Security

VLAD

A typed, audited security-reasoning platform. Deterministic routing, evidence-backed findings, and a tamper-evident record of every decision.

Availability

Private

Status

Active

Overview

VLAD is a security-reasoning platform built around a single idea: a finding is only as good as the evidence and the audit trail behind it. Given a codebase, it routes work through typed crews — deterministic outer routing decides which crew runs, structured LLM-driven dispatch decides how it reasons, and every tool call underneath is strongly typed and recorded. The output is not a list of alerts but an evidence-backed assessment that can be inspected, replayed, and argued with.

The discipline is enforced in the engineering, not just intended. Every cross-boundary value is a frozen Pydantic model that forbids unknown fields, the codebase holds mypy --strict at zero errors, and source-and-test pairing is a CI gate. Every run produces a hash-chained, tamper-evident ledger, and findings, intelligence, and artifacts are persisted to an evidence store with hybrid semantic search so the final report is assembled from durable evidence rather than a conversation. On large repositories it refuses to pretend: a budget-bounded sweep reports what it reviewed, what it only partially reviewed, and what it deferred.

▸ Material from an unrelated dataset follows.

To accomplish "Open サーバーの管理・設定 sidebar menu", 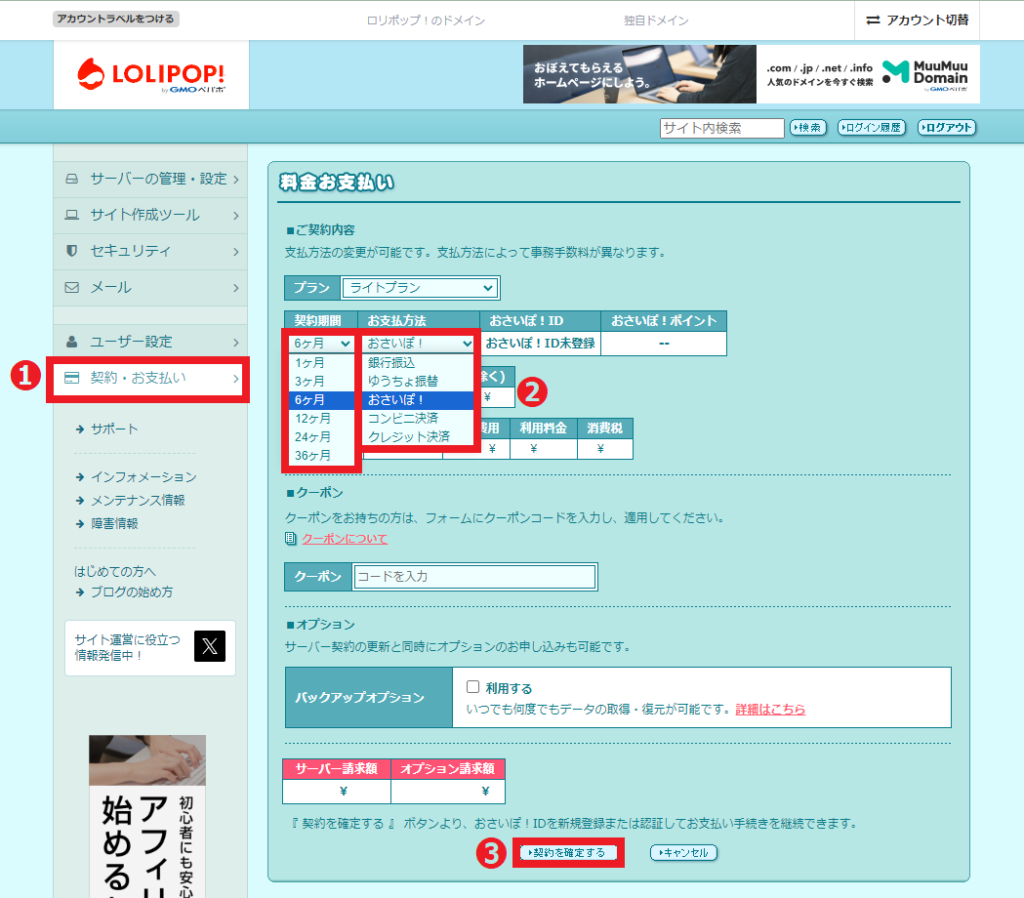I will (x=151, y=179).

I have made an explicit decision to keep VLAD closed. The system can produce high-confidence, high-impact findings at a tempo defenders cannot match by hand, and putting that capability in the open would help offensive operators more than defenders. The work is shared instead through writing, talks, and selective collaboration with security teams that have a legitimate operational use for it.

Highlights

Flow to MiniCrew to Subagent to Tool. Deterministic outer routing decides what runs, structured LLM-driven inner dispatch decides how it reasons, and every tool call underneath is typed and audited.
Pydantic everywhere. Every value that crosses a boundary is frozen and forbids unknown fields, and the codebase holds mypy --strict at zero errors.
A hash-chained audit ledger. Every run emits a tamper-evident JSONL log that can be verified, replayed, and diffed, so a finding is never just an assertion.
Evidence-backed by construction. Findings, intel, and artifacts persist to an evidence store with hybrid semantic search, and the report is assembled from that evidence rather than from a transcript.
Honest coverage on large repositories. A budget-bounded partition sweep ranks uncovered areas by risk and reviews them until coverage is complete or the budget is spent, reporting reviewed, partial, and deferred instead of silently sampling.
TDD is enforced, not aspirational. Source and test pairing is a pre-commit and CI gate, with coverage held at or above ninety-five percent on the critical layers. Anthropic Claude is the default model, with OpenAI supported out of the box.

Crews and Tooling

Work is organized into typed crews with deterministic outer routing and LLM-driven inner dispatch. Counts are public; individual crew and tool names are not.

Class	Count	Purpose
Domain crews	23	Typed MiniCrew factories, each owning a slice of the assessment — vulnerability classes, language-specific patterns, architecture, infrastructure, dependencies, exposure, and live validation.
Governance crews	4	Cross-cutting correlation, report generation, report governance, and a tribunal that adjudicates contested findings before they ship.
Typed tools	123	Audited tool surfaces beneath the crews. Each carries a strict typed name and Pydantic-validated inputs and outputs.
Evidence backends	3	An evidence store over in-memory and SQLite backends with Qdrant-backed hybrid semantic search. Findings, intelligence, and artifacts are persisted and queryable.